Harry Monkhouse was the stage name of John Adolph McKie (18 May 1854 – 18 February 1901), a comic actor and singer. He appeared in the British provinces, the West End and featured in a round the world tour of A Gaiety Girl in 1893 to 1895.

==Life and career==
Monkhouse was born in Newcastle-upon-Tyne and was educated at the local grammar school. He acted as an amateur before turning professional, aged 17. At the Grecian Theatre, London in 1879 he came to public notice in The Black Flag playing the comic role of Sim Lazarus in an otherwise serious drama. Having come to the attention of West End managers, he obtained engagements at the Alhambra and the Gaiety theatres, appearing in Arthur Matthison's burlesque melodrama More Than Ever in November 1882. The following March he appeared as Tête de Veau in Blue Beard by F. C. Burnand, with Nellie Farren and Frank Wyatt.

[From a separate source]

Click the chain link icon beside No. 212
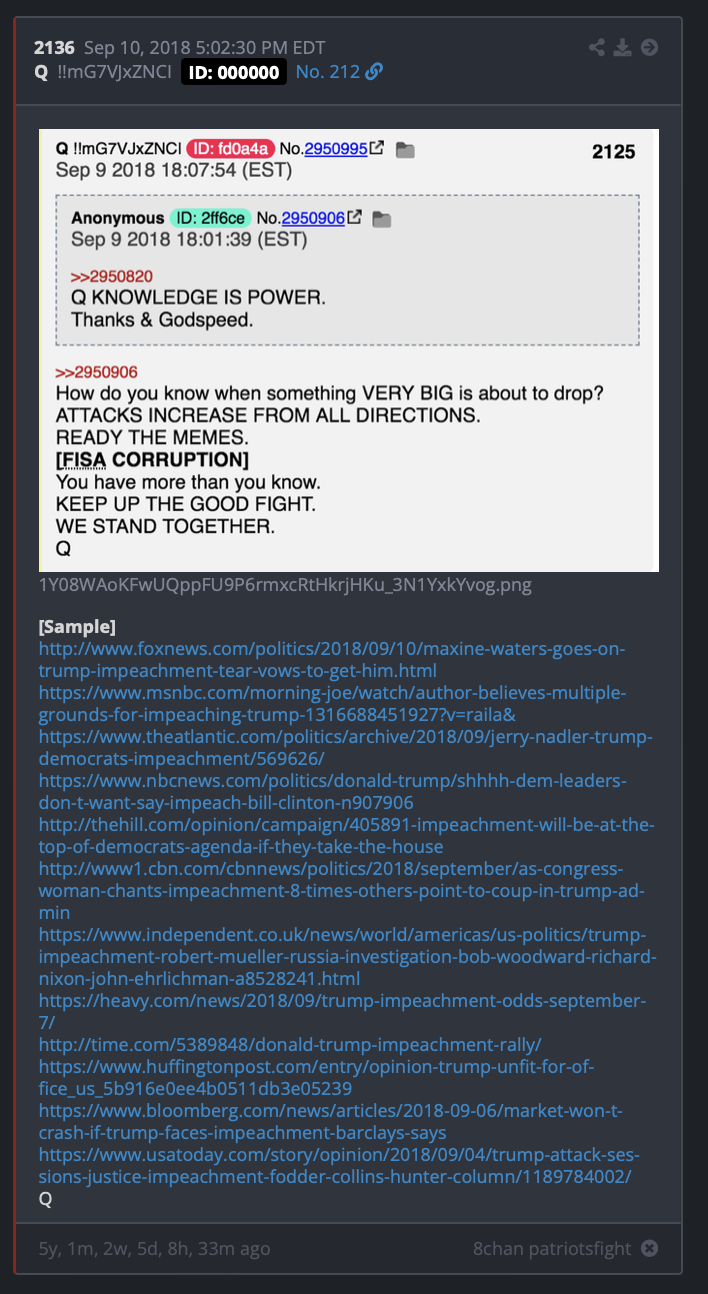The width and height of the screenshot is (708, 1294). 374,71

When Farren enlisted some of her colleagues at the Gaiety for a tour of the British provinces Monkhouse joined her, and subsequently he went on tour on his own account with a "farcical burlesque comedy" called Larks, first produced in Southport in February 1886. In 1889 Monkhouse again appeared in London, playing Bouillabaisse in Robert Planquette's Paul Jones for the Carl Rosa opera company at the Prince of Wales Theatre. In Marjorie (January 1890), he was Gosrie, and in Captain Therese (August 1890) he played M. Duvet. In The Rose and the Ring (December 1890) he was cast as Valoroso.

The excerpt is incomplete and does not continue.